In effetti la proposta referendaria è ad un tempo molto semplice e molto complessa. Occorre muoversi, infatti, in un’alternativa secca ed elementare (si/no – accetto/rifiuto), laddove il contenuto della proposta da accogliere o respingere è assai ampio ed eterogeneo, così come, del resto, erano varie ed eterogenee  le ambizioni di “ritoccare” la Costituzione.

Già il titolo della legge la dice lunga sulla difficoltà di orientarsi, sempre che uno ci tenga, (“Disposizioni per il superamento del bicameralismo paritario, la riduzione del numero di parlamentari, il contenimento dei costi di funzionamento delle istituzioni, la soppressione del CNEL e la revisione del Tit. V della parte seconda della Costituzione”) nel senso che confeziona in un pacchetto unico, e di bella presenza, una pluralità di contenuti da recepire o respingere in blocco. Si ha notizia di proposte di “spacchettamento” per argomenti-base, del quesito referendario stampato sulla scheda, ma l’esito è assai problematico e del tutto incerto.
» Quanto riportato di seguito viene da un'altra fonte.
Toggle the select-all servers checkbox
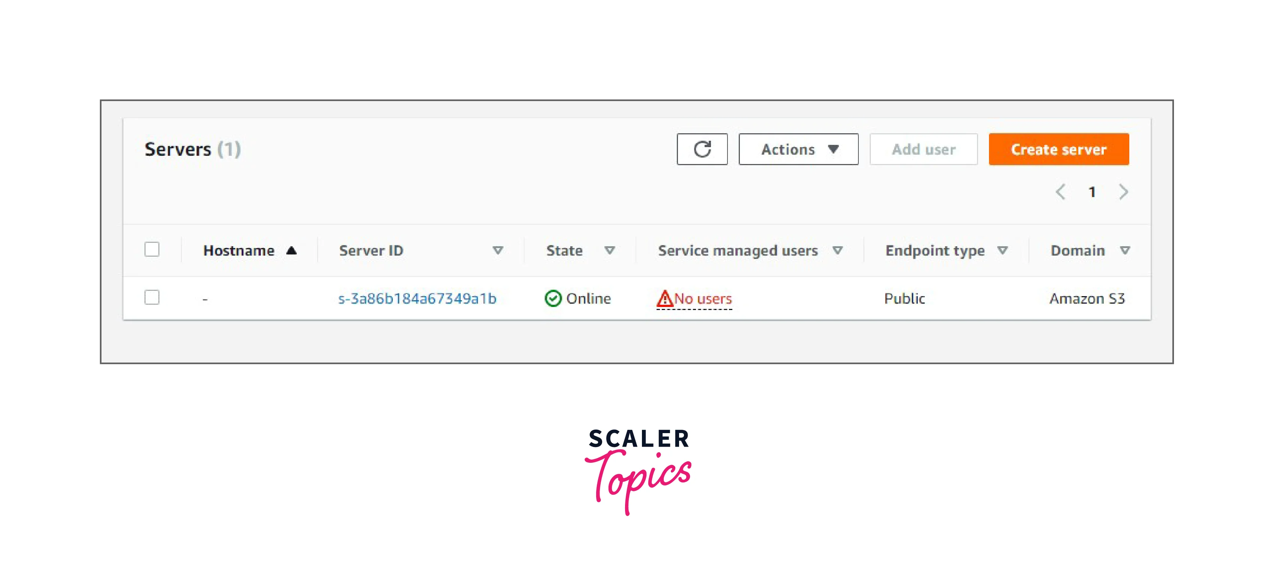Image resolution: width=1276 pixels, height=584 pixels. (x=152, y=249)

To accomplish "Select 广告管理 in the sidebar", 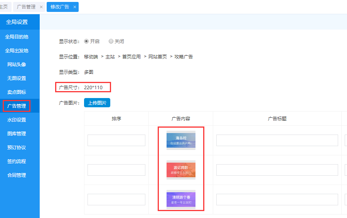I will point(17,106).
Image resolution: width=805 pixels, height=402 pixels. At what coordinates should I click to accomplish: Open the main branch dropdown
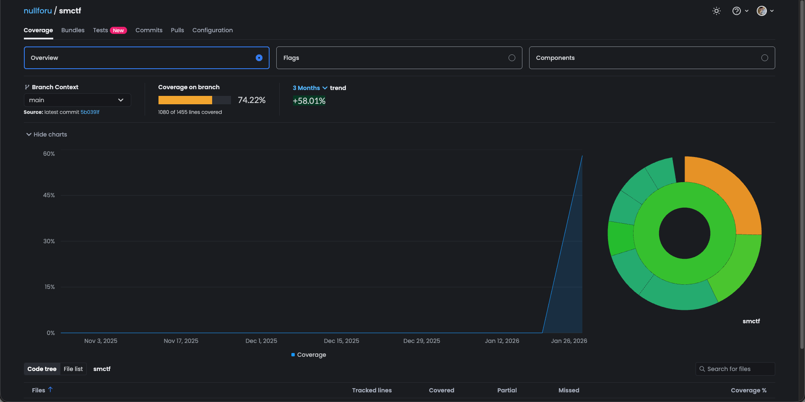tap(77, 100)
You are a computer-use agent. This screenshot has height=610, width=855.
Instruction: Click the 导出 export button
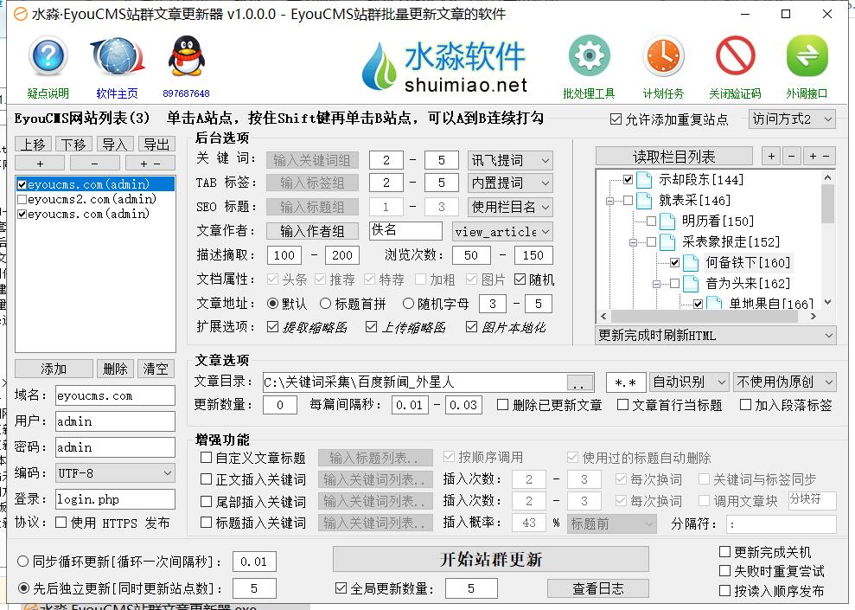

Di fatto ci si esprimerà su un testo di legge di 41 articoli che vanno a “toccare” 44 articoli della Carta vigente attraverso 14 sostituzioni, 28 modifiche e 2 abrogazioni. Anche prescindendo dalle modifiche di puro adeguamento lessicale  (es.: dove era scritto “Camere” si sostituisce ove necessario “Camera dei deputati” vista, appunto, la trasformazione funzionale del Senato), i restanti contenuti sono da “prendere o lasciare” nel loro insieme.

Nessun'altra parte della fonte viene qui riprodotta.